When we talk about hereditary ovarian cancer, we usually mean BRCA – associated cancer. Detection of hereditary ovarian cancer is important for the prevention of cancer in blood relatives of mutation carriers, and also makes it possible to use PARP inhibitors as maintenance therapy in BRCA – associated ovarian cancer.Due to the widespread introduction of modern molecular genetic technologies and the expansion of the diagnostic panel, mutations in genes other than BRCA 1/2 have begun to be detected in individuals with suspected hereditary ovarian cancer. Lynch’s syndrome is one of the most common and studied hereditary cancer syndromes.

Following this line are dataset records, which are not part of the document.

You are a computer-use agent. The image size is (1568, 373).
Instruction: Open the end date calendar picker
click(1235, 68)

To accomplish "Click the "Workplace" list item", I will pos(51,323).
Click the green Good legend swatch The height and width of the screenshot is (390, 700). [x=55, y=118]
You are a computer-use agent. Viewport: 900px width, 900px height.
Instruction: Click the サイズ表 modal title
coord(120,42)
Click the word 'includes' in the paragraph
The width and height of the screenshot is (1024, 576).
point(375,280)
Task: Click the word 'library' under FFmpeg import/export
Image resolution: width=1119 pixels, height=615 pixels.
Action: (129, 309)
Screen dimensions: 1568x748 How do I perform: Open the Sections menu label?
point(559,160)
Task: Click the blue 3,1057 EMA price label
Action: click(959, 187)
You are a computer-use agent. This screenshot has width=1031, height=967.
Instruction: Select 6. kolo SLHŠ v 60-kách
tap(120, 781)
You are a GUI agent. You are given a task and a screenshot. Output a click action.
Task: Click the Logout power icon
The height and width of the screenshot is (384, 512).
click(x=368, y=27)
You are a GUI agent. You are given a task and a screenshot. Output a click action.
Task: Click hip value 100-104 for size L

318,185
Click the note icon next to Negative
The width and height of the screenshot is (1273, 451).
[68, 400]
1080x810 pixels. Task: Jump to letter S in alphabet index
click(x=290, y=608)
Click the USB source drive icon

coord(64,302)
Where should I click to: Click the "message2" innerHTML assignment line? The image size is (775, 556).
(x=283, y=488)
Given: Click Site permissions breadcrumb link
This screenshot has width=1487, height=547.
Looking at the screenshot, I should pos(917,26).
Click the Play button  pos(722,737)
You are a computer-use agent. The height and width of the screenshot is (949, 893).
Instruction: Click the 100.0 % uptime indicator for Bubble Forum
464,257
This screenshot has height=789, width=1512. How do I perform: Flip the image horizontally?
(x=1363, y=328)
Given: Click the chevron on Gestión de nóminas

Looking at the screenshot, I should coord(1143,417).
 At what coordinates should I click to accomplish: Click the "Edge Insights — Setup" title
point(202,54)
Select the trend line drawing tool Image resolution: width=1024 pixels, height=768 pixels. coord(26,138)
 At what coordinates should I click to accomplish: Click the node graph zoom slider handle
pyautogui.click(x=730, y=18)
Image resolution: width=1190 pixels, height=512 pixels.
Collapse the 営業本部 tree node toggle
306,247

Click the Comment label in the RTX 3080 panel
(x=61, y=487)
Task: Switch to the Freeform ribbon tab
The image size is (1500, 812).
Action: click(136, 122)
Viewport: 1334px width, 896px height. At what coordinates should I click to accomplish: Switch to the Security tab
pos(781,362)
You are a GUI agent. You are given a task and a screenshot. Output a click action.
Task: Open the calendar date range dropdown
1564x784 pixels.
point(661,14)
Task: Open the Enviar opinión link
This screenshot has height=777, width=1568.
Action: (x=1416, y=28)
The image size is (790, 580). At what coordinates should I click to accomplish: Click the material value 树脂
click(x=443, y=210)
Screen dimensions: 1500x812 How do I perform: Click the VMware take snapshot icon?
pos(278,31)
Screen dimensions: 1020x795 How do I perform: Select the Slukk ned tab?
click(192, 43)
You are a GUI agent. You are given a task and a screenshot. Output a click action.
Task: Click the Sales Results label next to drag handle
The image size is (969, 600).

Interest in this syndrome in recent years is due to the emergence of the possibility of using checkpoint inhibitors – pembrolizumab and nivolumab for the treatment of colorectal cancer, stomach and endometrial cancer. To date, the definition of mutations in the genes of the MMR – system in ovarian cancer has not yet been applied in practice. Proband is a 69-year-old female with stage IIIC ovarian cancer at the time of diagnosis. The family history is burdened by 2 cases: lung cancer in the father and pancreatic cancer in the mother after the age of 60 years. Despite the advanced oncological process at the time of diagnosis, the start of combined treatment with 5 courses of neoadjuvant chemotherapy, incomplete cytoreduction, the patient’s overall survival during the follow-up period was 92 months. The clinical course of the disease was characterized as BRCA-associated ovarian cancer: long overall and relapse-free survival, long free-ofcharge interval with several relapses of more than 6 months; burdened family history; response to therapy with platinum and gemcitabine. However, when testing a patient with platinum-sensitive relapse by PCR, no mutations in the BRCA genes 1 and 2 were detected. To search for causal mutations, genetic testing was carried out using NGS technologies at the second stage. A germline mutation in the EPCAM gene involved in Lynch syndrome has been identified.